• **EXTRACT**:
────────

- Promotion: DDT Pro-Wrestling
- Date: March 28, 2001
- City: Tokyo, Japan
- Venue: Kitazawa Town Hall
- Attendance: 294

Judgement chronology
| ← Previous 4 | Next → 6 |

= Judgement 5 =

2001 DDT Pro-Wrestling event

Judgement 5 (審判～Judgement5～, Shinpan: Jajimento Faibu) was a professional wrestling event promoted by DDT Pro-Wrestling (DDT). It took place on March 28, 2001, in Tokyo, Japan, at the Kitazawa Town Hall. It was the fifth event under the Judgement name.

==Storylines==
Judgement 5 featured five professional wrestling matches that involved different wrestlers from pre-existing scripted feuds and storylines. Wrestlers portrayed villains, heroes, or less distinguishable characters in the scripted events that built tension and culminated in a wrestling match or series of matches.

────────

According to the text about the Judgement 5 wrestling event, how many matches did the event feature?

• **COLLECTED MATERIAL**:
────────

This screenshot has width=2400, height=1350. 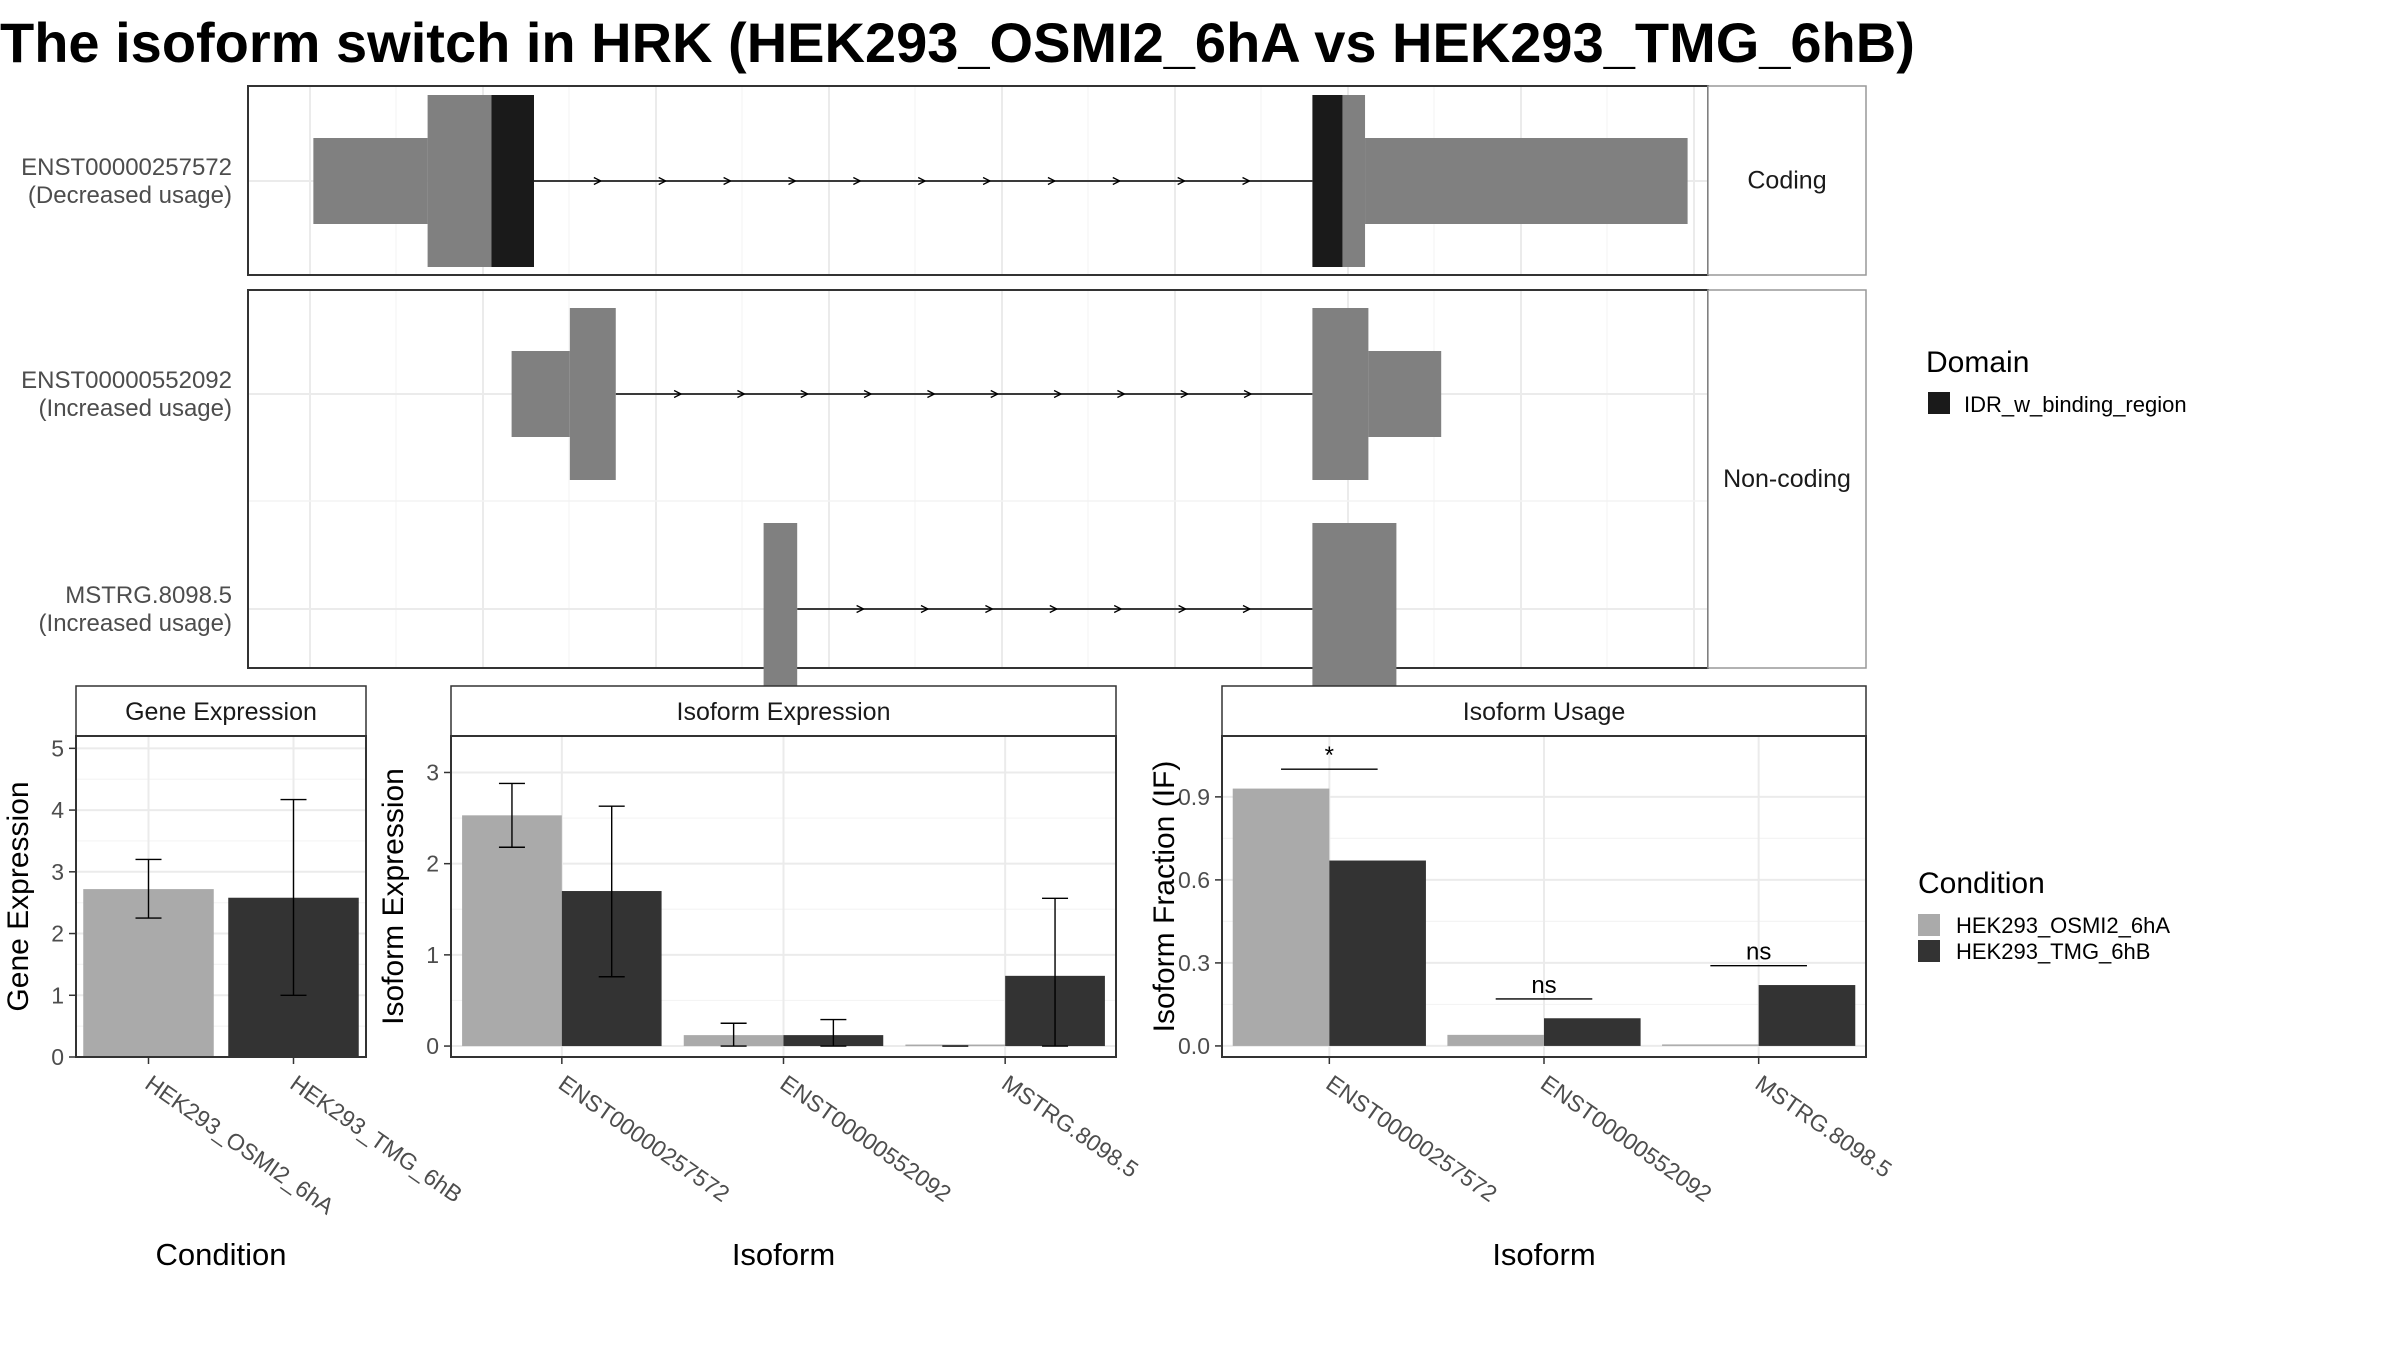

────────

• **RESPONSE TO THE EXERCISE**: Five professional wrestling matches.